Humans have the remarkable ability to synthesize knowledge of the familiar to prepare for and respond to the new and unfamiliar. So, as I approach the coming challenge of raising a child, I draw upon my extensive knowledge of sales and management techniques. The knee jerk answer to that is "a child is neither an employee nor a prospect, and the same principles that apply to them cannot possibly apply to a child."

The core principles of business which I follow are fundamentally about understanding a person and what they want. It is about understanding their needs and desires, especially those that they are are unwilling or unable to express, and finding a way to fulfill those desires in a way that is mutually beneficial. That sounds to me like child raising... if it were explained by an emotionless robot.

In the research I am doing in preparation, I am reading a book called The New Father: A Dad's Guide to the First Year, by Armin Brott. Brott explains that a baby wants to communicate. She wants specific things, and she wants to let you know what those things are. It is simply up to the parent to be open to those signals. Of course, those signals will not be as clear as "please get me a bottle because I am hungry." It will be more like "wah, wah, waaaah," but hopefully with some sort of gesture of pitch that might differentiate it. In sales it's not always clearer. When I sold cars, sometimes the best indication I had of what a customer wanted a guttural grunting sound when we approached and SUV or a hatchback, or a subtle grimace at the thought of a red car.

In sales, there is a concept of WIIFM: What's In It For Me which I speak of often in my other blog, People I Meet. Most people go through life only thinking about what they want, and not what the people they encounter want. The salesman who wants to make a sale but does not consider why the customer would want to buy. The panhandler who wants people to give her money but does not consider why they would want to. The parent who wants the baby to stop crying but does not think about what the baby wants.

Too often, people blame the other person for their lack of success. The salesman who is not making sales will blame these stupid customers who don't want the product. They can blame the customer all they want, but it won't make one more sale. The only thing the salesman can control is the salesman, so the only useful line of thinking is "What can I do to get the result I want? What does the customer want and how can I provide that?"

Likewise, some parents with a child that is crying will blame the baby. "What's wrong with this kid, he cries all the time!" That is not useful thinking. The only thing the parent can control is the parent, so the only useful line of thinking is "What can I do to get the result I want? What does the baby want and how can I provide that?"

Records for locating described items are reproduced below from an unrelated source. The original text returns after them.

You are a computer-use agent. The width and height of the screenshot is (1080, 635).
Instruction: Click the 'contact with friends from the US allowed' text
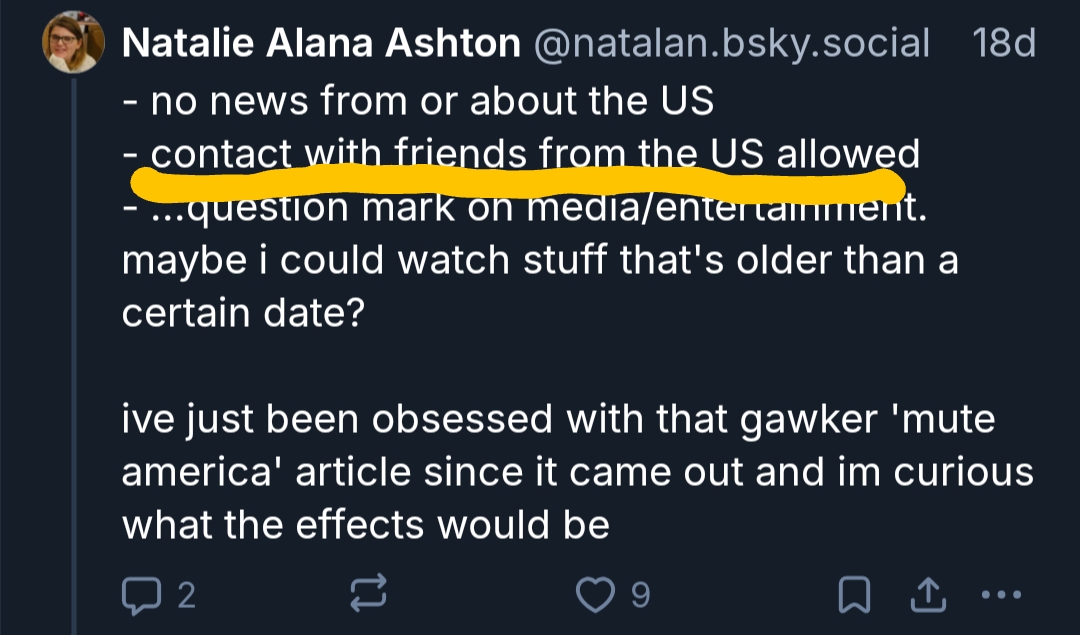point(534,153)
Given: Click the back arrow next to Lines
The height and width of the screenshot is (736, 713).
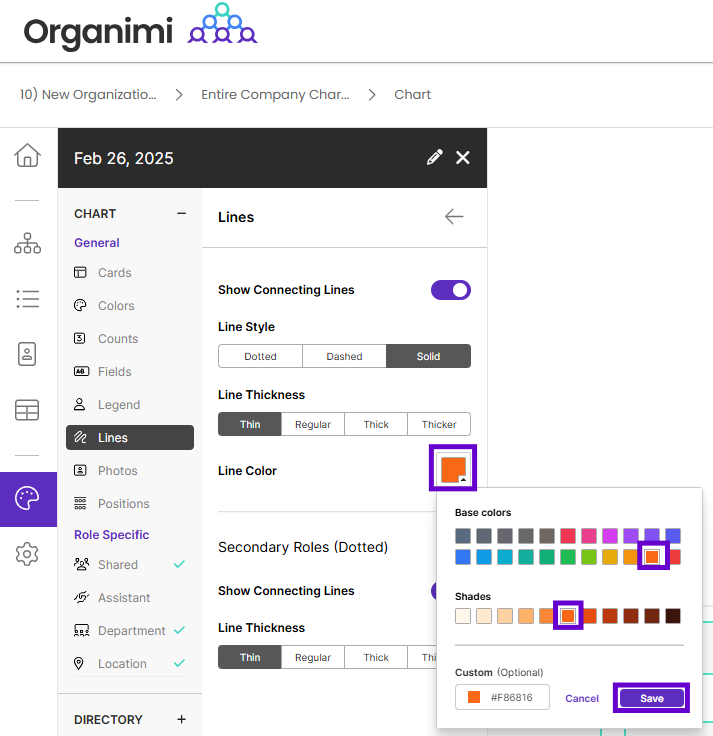Looking at the screenshot, I should tap(454, 217).
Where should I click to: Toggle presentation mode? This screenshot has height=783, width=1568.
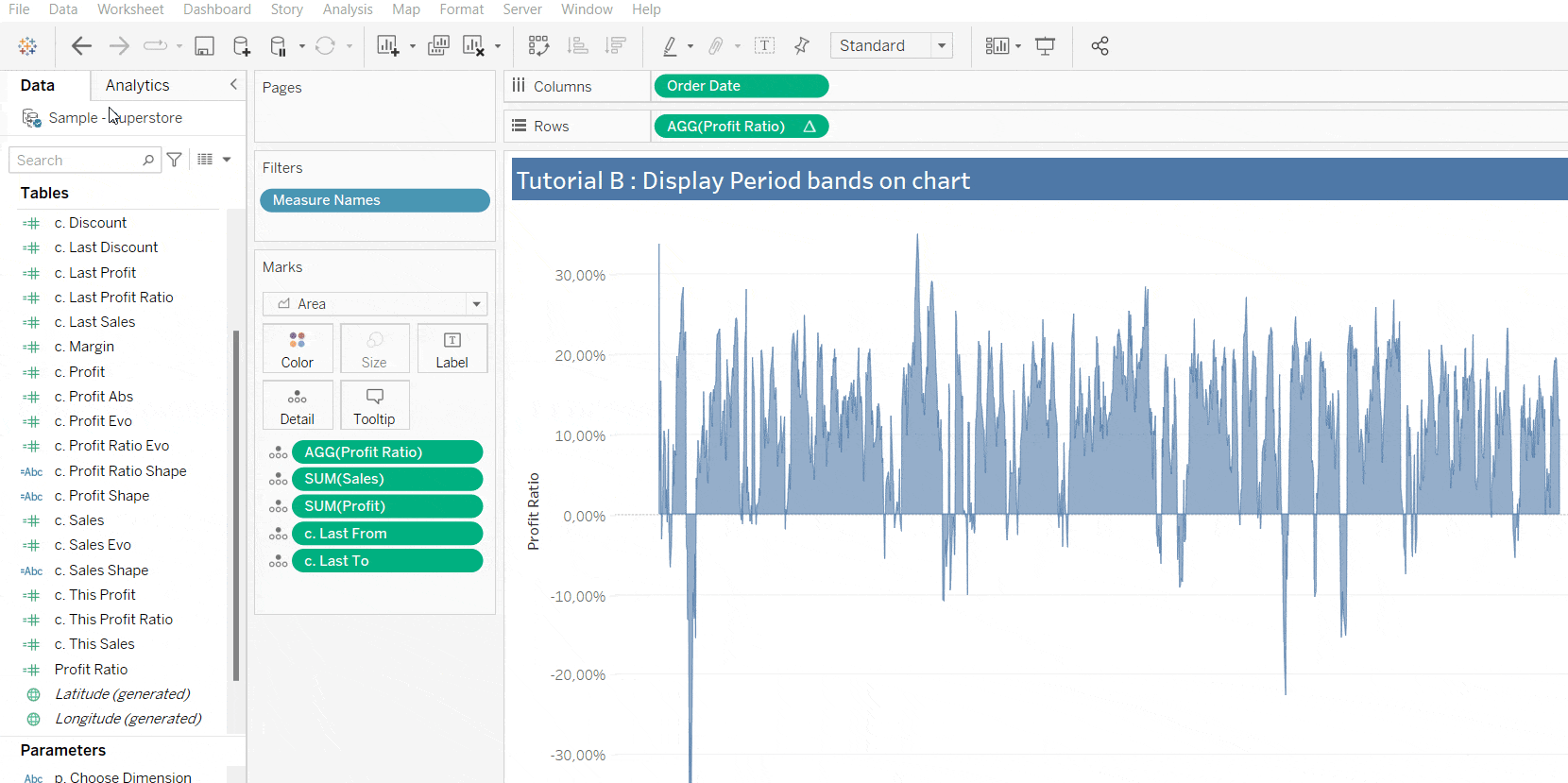pyautogui.click(x=1045, y=46)
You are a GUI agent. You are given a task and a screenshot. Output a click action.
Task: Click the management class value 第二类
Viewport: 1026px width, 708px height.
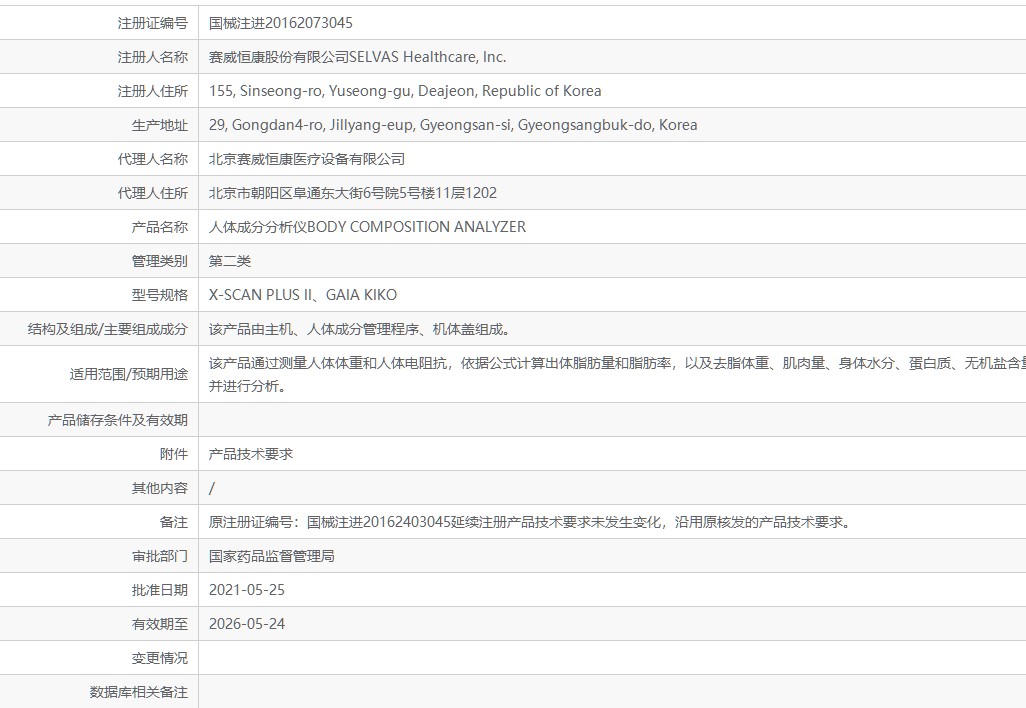[x=230, y=261]
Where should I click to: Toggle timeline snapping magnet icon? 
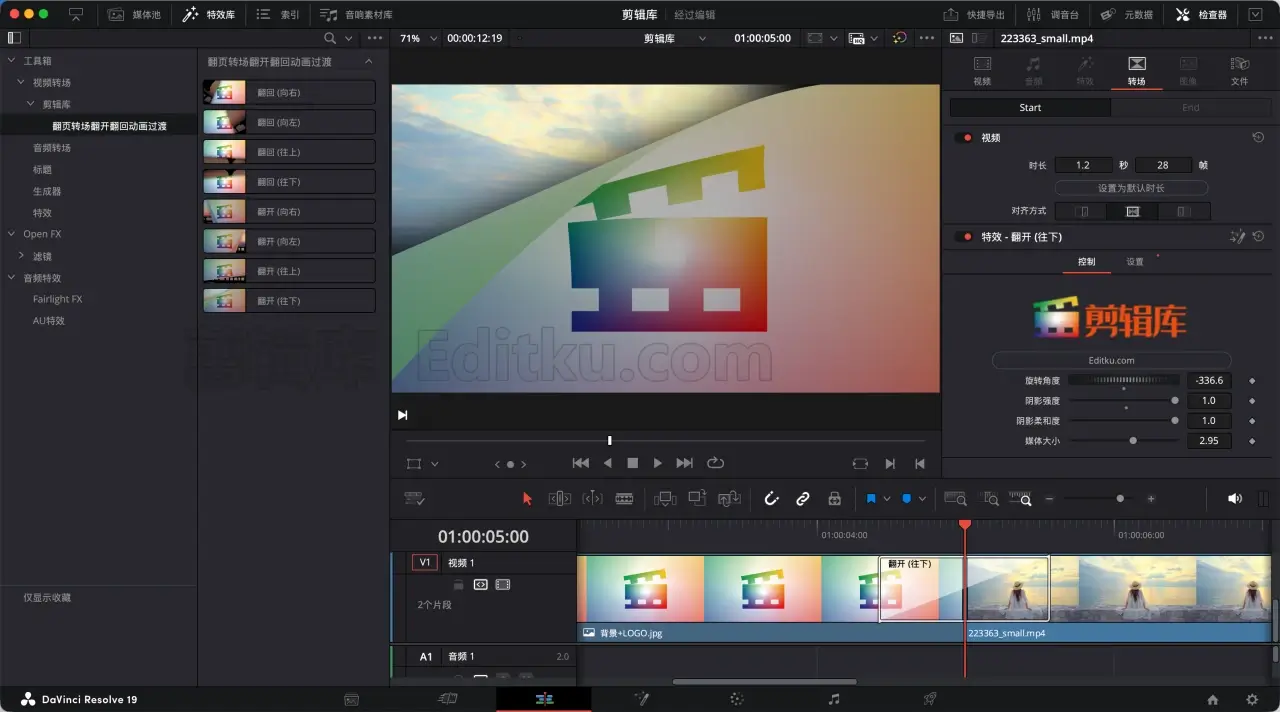[x=771, y=498]
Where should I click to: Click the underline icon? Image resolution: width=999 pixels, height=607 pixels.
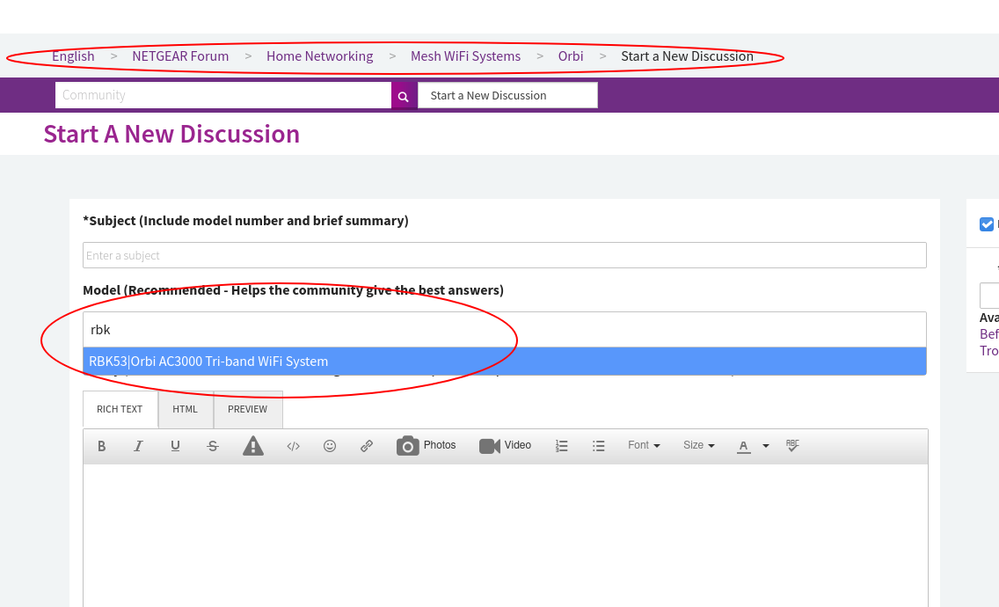coord(175,446)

Sure, sounds easy enough, but what if nothing seems to work. This happens in sales too. Sometimes the
customer will just say no while giving no objections. Obviously there is a reason why he is saying no, but he's not going to tell you. This is where being a professional comes in. Knowing the possible objections allows the salesman to answer all the possible objections even without input:
"I understand that you are a bit hesitant, but we do have a less expensive model if that interests you."
This could apply to either scenario that I describe.
"The vehicle is available in a number of different colors and styles."
"There is another trim level that gets better gas mileage."
"You can get a back up camera, heated seats and bluetooth in this car."
"Oh, why didn't you say so."

Likewise, a baby might be similar.
"Do you want you bottle?"
"Is your diaper dirty?"
"Do you want to be cuddled?"
"Do you want to your binky?"

Most of the customers I have worked with, I have had a great personal respect for, and I have done my best to understand where they are coming for. Some, however, have sounded a great deal like crying babies. Now, to reverse the process and hear a crying baby as a person with unexpressed needs that I will use my skills and experience to satisfy.